◆ WHAT IS NEEDED
Return an exact copy of the data, starting at its first line and ending at the line that contains "The height and", minus any pictures.

◆ SOURCE DATA
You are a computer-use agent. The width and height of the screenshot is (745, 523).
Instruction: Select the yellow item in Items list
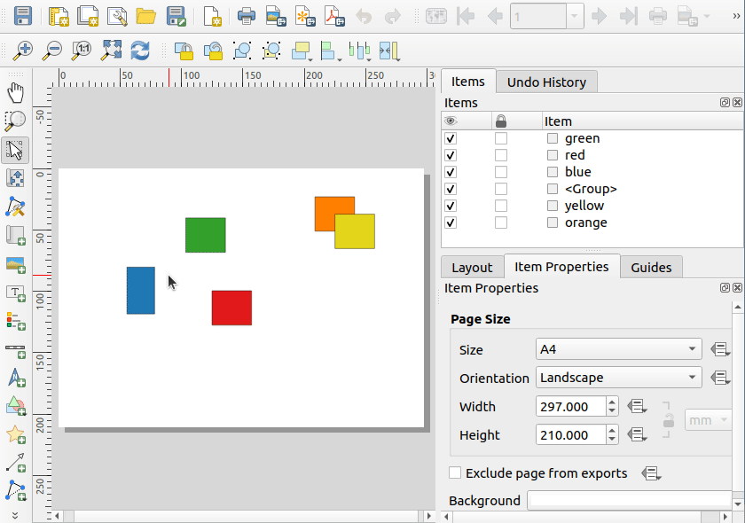pos(584,206)
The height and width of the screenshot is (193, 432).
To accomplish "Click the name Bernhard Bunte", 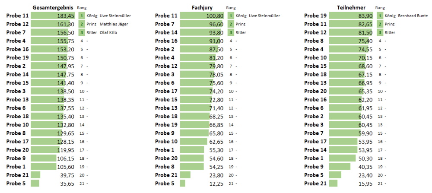I will click(x=413, y=16).
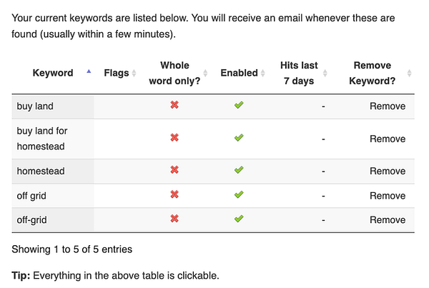Click the red X whole-word icon for homestead

click(174, 170)
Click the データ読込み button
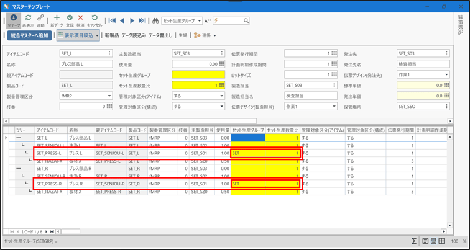Screen dimensions: 470x250 134,35
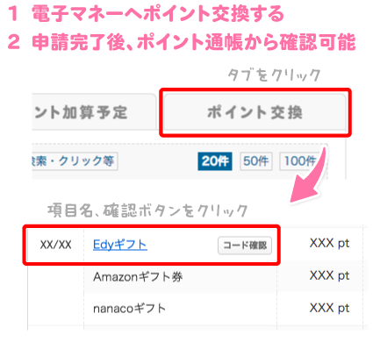Click the 項目名、確認ボタンをクリック note

coord(147,210)
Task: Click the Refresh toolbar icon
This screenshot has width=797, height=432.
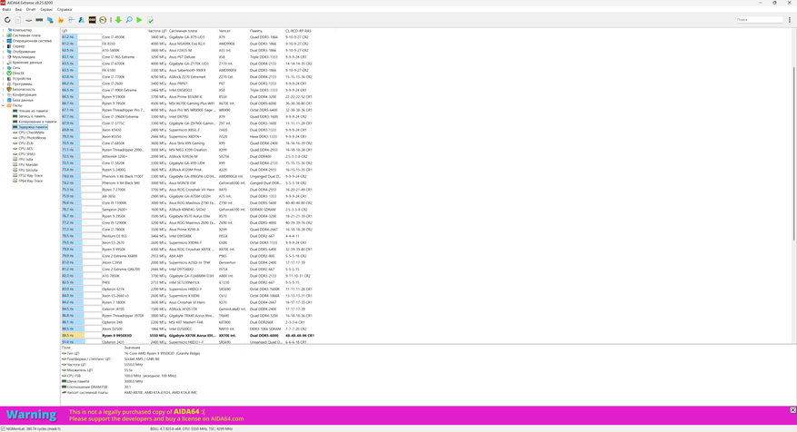Action: click(x=7, y=20)
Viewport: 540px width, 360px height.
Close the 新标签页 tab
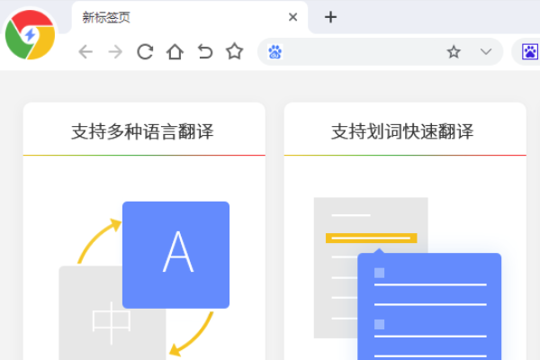(x=293, y=17)
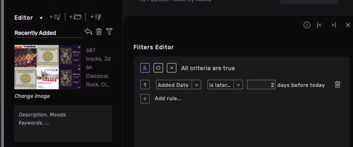Expand the Editor dropdown arrow
353x147 pixels.
click(x=41, y=18)
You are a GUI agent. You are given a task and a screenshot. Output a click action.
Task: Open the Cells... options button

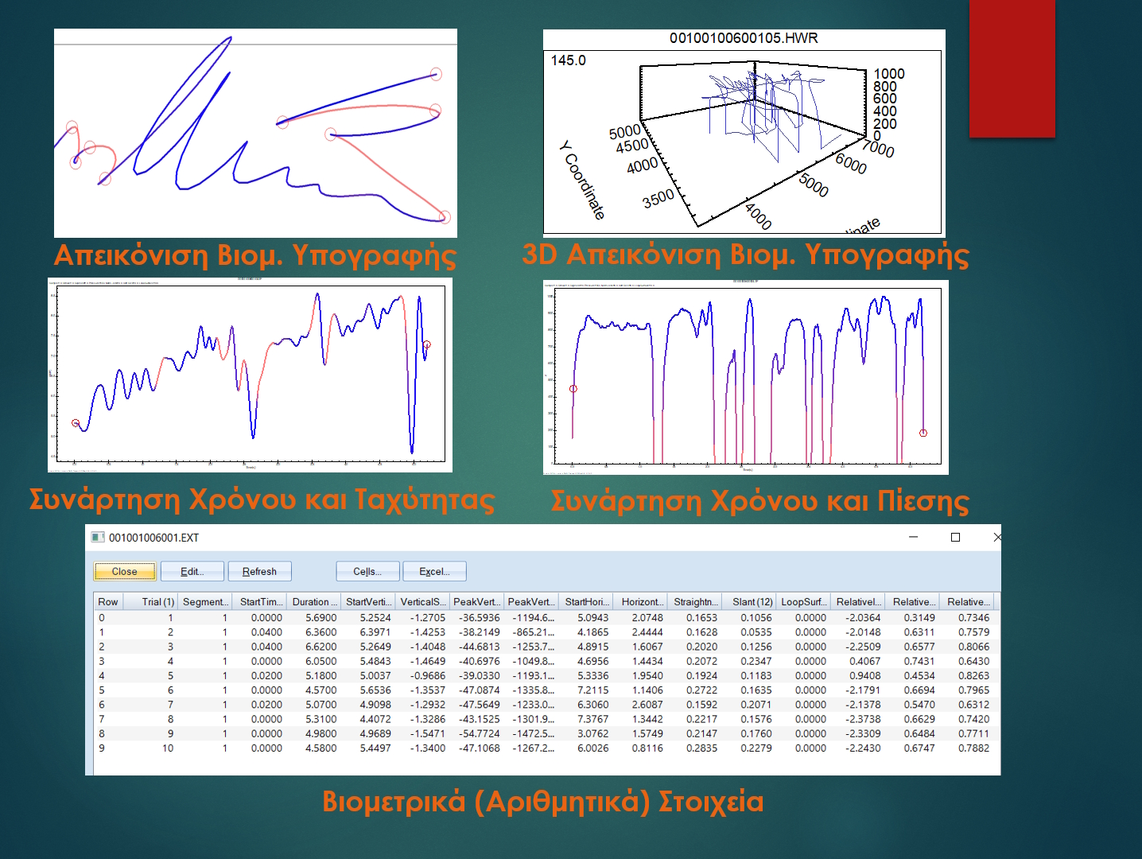[x=367, y=571]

◆ SOLUTION FOR THIS TASK
You are a computer-use agent. The width and height of the screenshot is (745, 523).
Instruction: Select the yellow item in Items list
pos(584,206)
The height and width of the screenshot is (193, 432).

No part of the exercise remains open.